§ **PROBLEM**
Among the entries below, find the line with "شاعر و قصيدة (323, 253)" and the line with "sales@signarama-walpole.com (444, 21)". Return exactly those lines and every line between them, but no pictures.

§ **RECORD EXTRACTS**

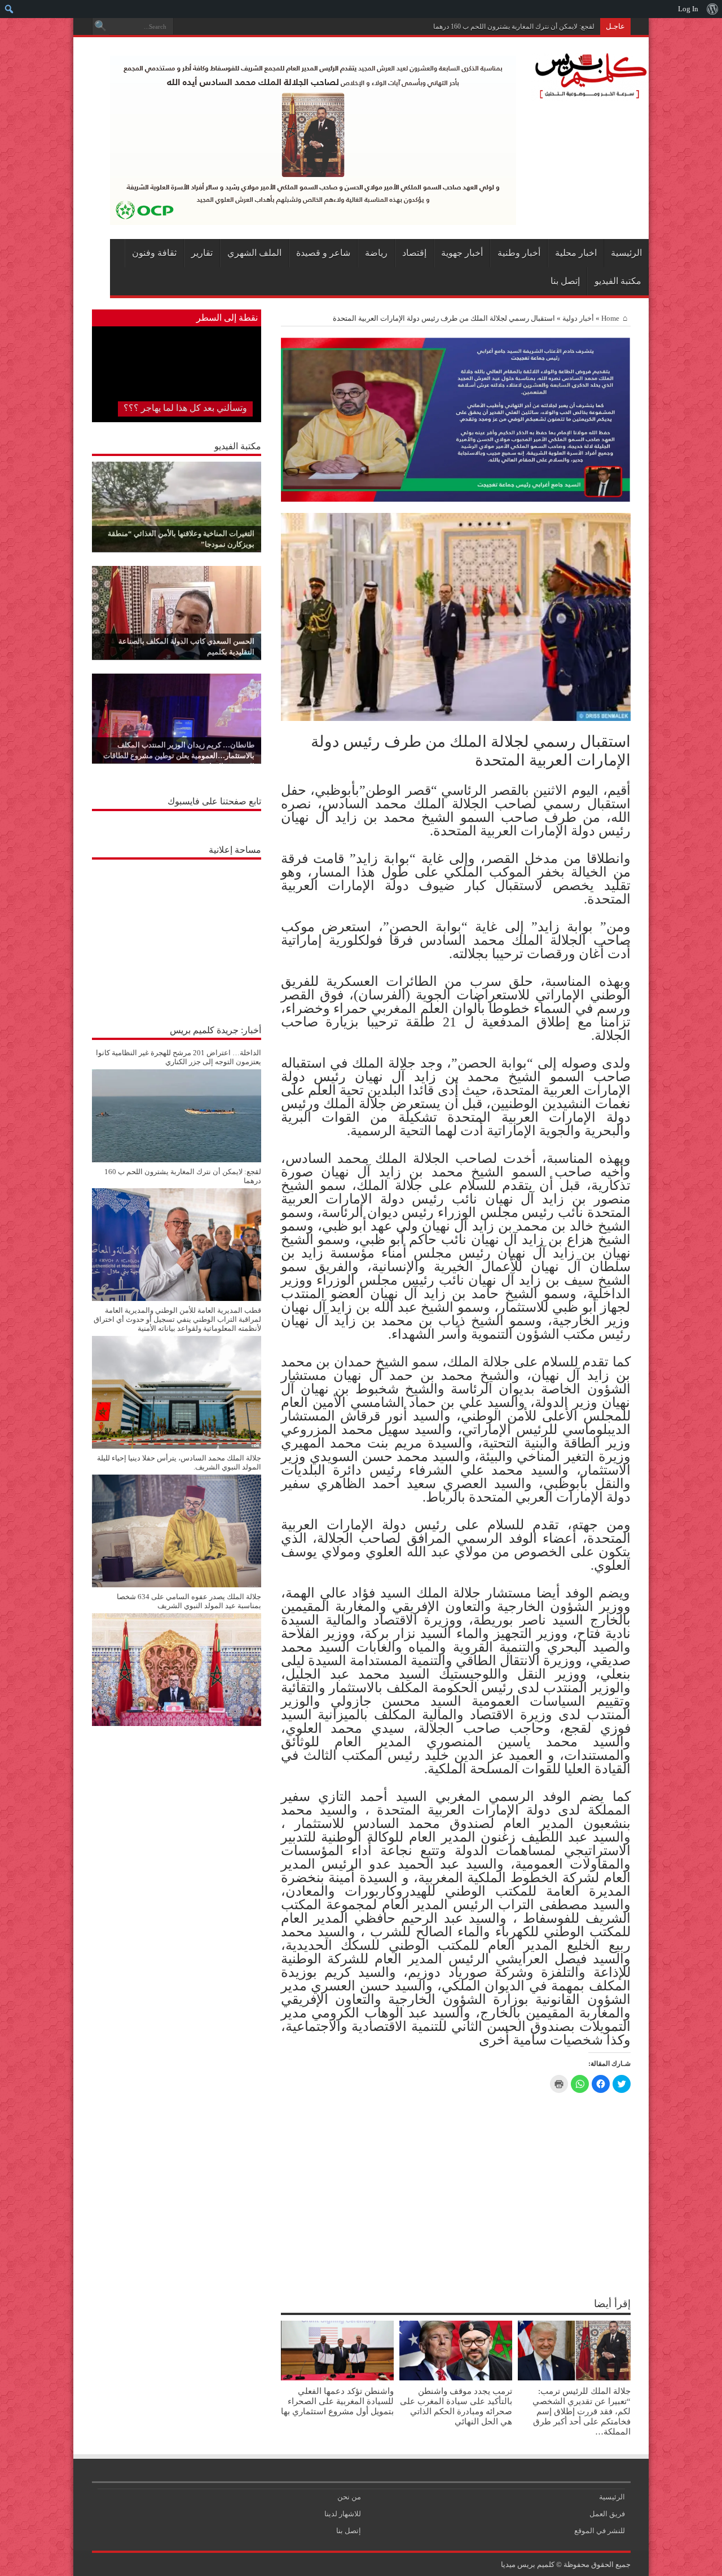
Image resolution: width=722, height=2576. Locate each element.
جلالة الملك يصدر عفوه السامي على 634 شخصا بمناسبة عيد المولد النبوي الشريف (189, 1601)
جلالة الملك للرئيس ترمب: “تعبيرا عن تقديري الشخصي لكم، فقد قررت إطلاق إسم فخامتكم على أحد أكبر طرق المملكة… (581, 2411)
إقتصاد (414, 253)
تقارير (202, 253)
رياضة (376, 253)
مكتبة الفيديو (618, 281)
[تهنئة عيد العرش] (456, 499)
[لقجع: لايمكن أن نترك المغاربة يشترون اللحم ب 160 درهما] (176, 1298)
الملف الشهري (254, 253)
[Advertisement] (176, 935)
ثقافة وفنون (154, 253)
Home (610, 318)
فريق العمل (607, 2513)
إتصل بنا (565, 281)
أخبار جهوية (462, 253)
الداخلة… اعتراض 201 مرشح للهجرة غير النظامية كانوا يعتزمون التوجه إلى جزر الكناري (178, 1057)
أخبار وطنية (519, 253)
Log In (688, 9)
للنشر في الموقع (599, 2530)
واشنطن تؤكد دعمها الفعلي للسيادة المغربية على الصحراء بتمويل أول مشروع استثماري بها (337, 2401)
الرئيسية (626, 253)
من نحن (349, 2497)
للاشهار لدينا (342, 2513)
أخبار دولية (578, 318)
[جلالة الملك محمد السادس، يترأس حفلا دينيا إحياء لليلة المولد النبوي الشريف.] (176, 1585)
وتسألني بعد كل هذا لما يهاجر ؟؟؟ (185, 408)
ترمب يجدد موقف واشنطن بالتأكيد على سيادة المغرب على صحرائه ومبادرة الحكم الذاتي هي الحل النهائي (456, 2406)
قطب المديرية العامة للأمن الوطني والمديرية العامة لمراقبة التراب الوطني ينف (485, 26)
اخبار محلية (576, 253)
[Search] (100, 26)
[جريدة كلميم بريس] (589, 94)
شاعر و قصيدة (323, 253)
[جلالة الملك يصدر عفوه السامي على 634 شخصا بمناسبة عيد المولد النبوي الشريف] (176, 1723)
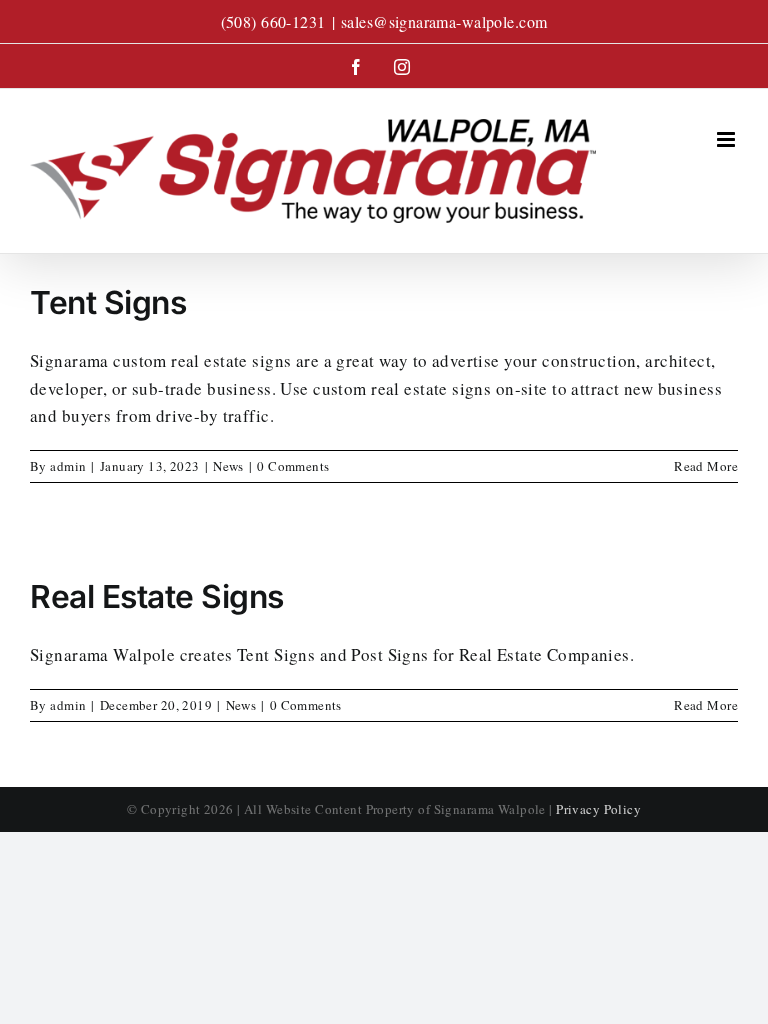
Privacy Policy (598, 809)
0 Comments (293, 466)
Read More (706, 466)
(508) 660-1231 (273, 21)
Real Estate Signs (157, 596)
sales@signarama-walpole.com (444, 21)
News (228, 466)
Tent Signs (108, 302)
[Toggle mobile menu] (727, 139)
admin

§ **YOUR SOLUTION**
شاعر و قصيدة (323, 253)
[جلالة الملك يصدر عفوه السامي على 634 شخصا بمناسبة عيد المولد النبوي الشريف] (176, 1723)
Privacy Policy (598, 809)
0 Comments (293, 466)
Read More (706, 466)
(508) 660-1231 (273, 21)
Real Estate Signs (157, 596)
sales@signarama-walpole.com (444, 21)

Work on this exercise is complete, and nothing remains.